David Nobay is the creative director of an award-winning Sydney advertising agency. As a playwright, however, he is a novice. Moving Parts is his first play – and in many ways it shows – but he has been lucky enough to secure two very fine actors in Colin Friels and Josh McConville.
He has also gathered a creative team with a slew of international film credits with lighting by Russell Boyd (who won an Academy Award for Master and Commander), set design by Steven Jones-Evans and costumes by Margot Wilson, while Steve Rogers, a sought-after director of TV commercials and music videos, directs.
Produced by a new company called Will O_Rourke, the production certainly looks very handsome but the play itself still has a way to go.
Moving Parts is a 70-minute two-hander set in an exclusive London jewellery store. It’s almost closing time when a young man (McConville) arrives, ostensibly to buy a prestige watch.

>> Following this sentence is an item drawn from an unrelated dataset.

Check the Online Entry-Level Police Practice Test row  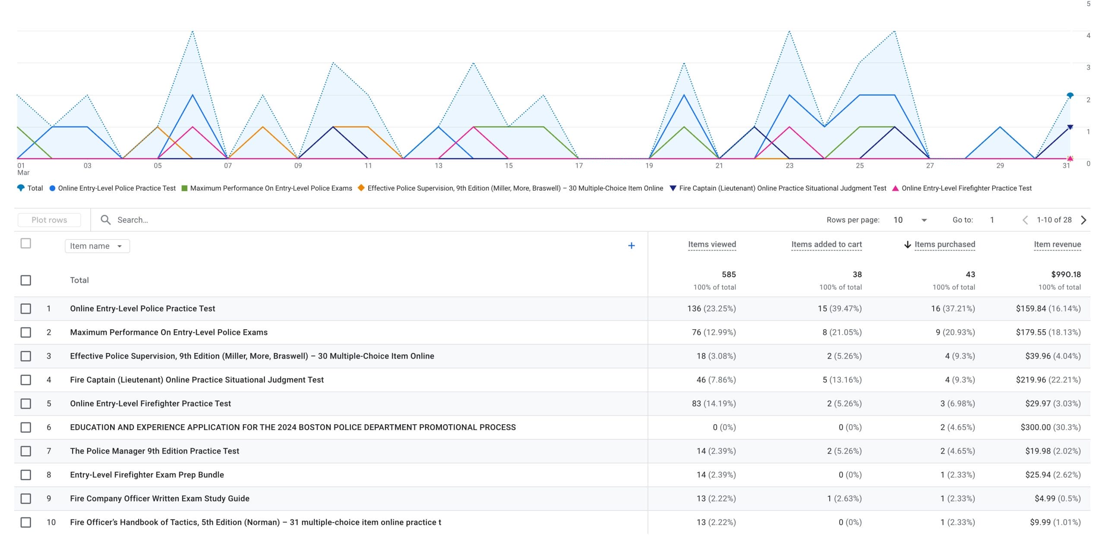[26, 309]
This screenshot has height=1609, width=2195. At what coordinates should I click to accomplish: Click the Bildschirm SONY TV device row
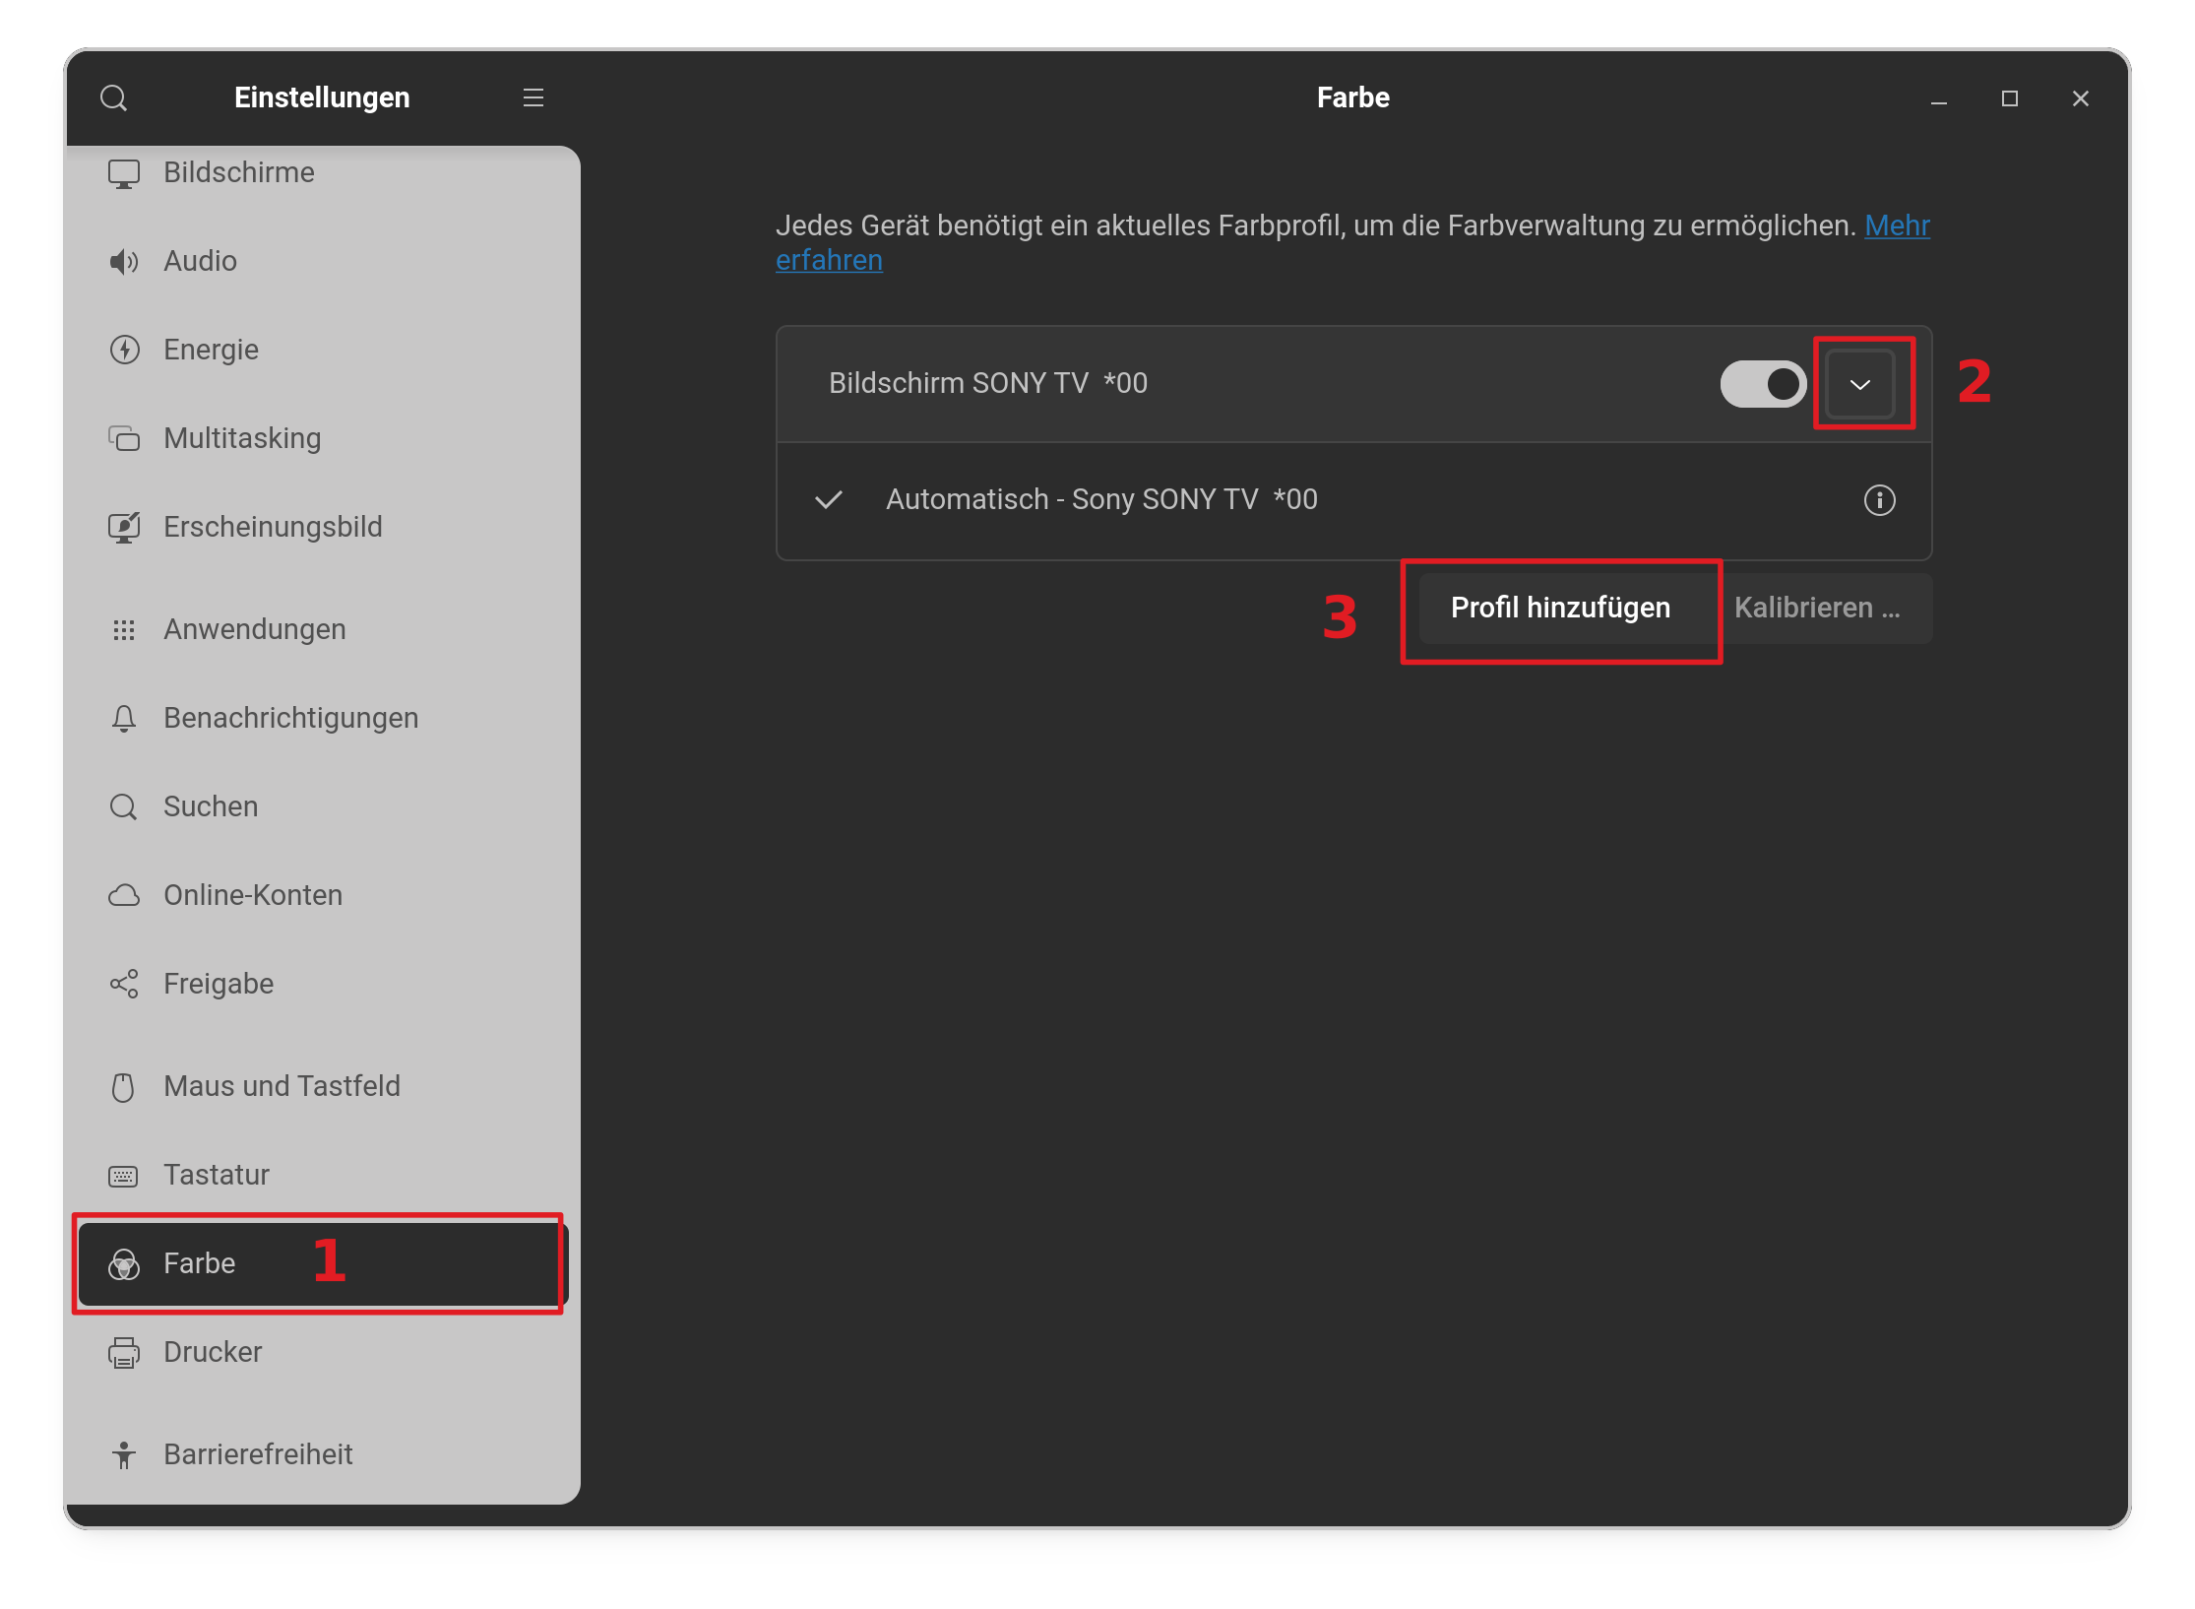tap(987, 384)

It’s not long, however, before we realise that he has other business with the shop owner (Friels).
Suffice to say the play explores family, self-worth, men’s struggle to communicate, resentment and reconciliation, using watches as a metaphor.
Some of the early dialogue feels self-consciously portentous, but there’s no doubt Nobay can write; it’s the structure that lets him down.
He manages to keep you wondering where the play is going but the twists and turns of the plot don’t build enough dramatic tension or particularly surprise you. Just when you think he is going to turn the screw, the plays veers off somewhere else and the tension dissipates.
There are holes in the narrative that need better explanation and a couple of major revelations fail to make the emotional impact they should. The regular use of blackouts also breaks the momentum and building of tension.
Friels is wonderful as the shop owner, moving from smooth-talking salesman to irascible Londoner whose wry, spiky humour covers untold hurt, his voice often a mere whisper. As usual, he performs with such raw honesty it hardly feels he’s acting.
The character and emotional journey of the brooding, younger, Australian man is less developed so McConville doesn’t have a lot to work with. He plays him in a (mostly) coolly restrained fashion that makes him hard to engage with.
The play ends abruptly without reaching a terribly satisfying conclusion but the performances make it worth a look.
NIDA Parade Playhouse until August 10.
An edited version of this review appeared in the Sunday Telegraph on July 28.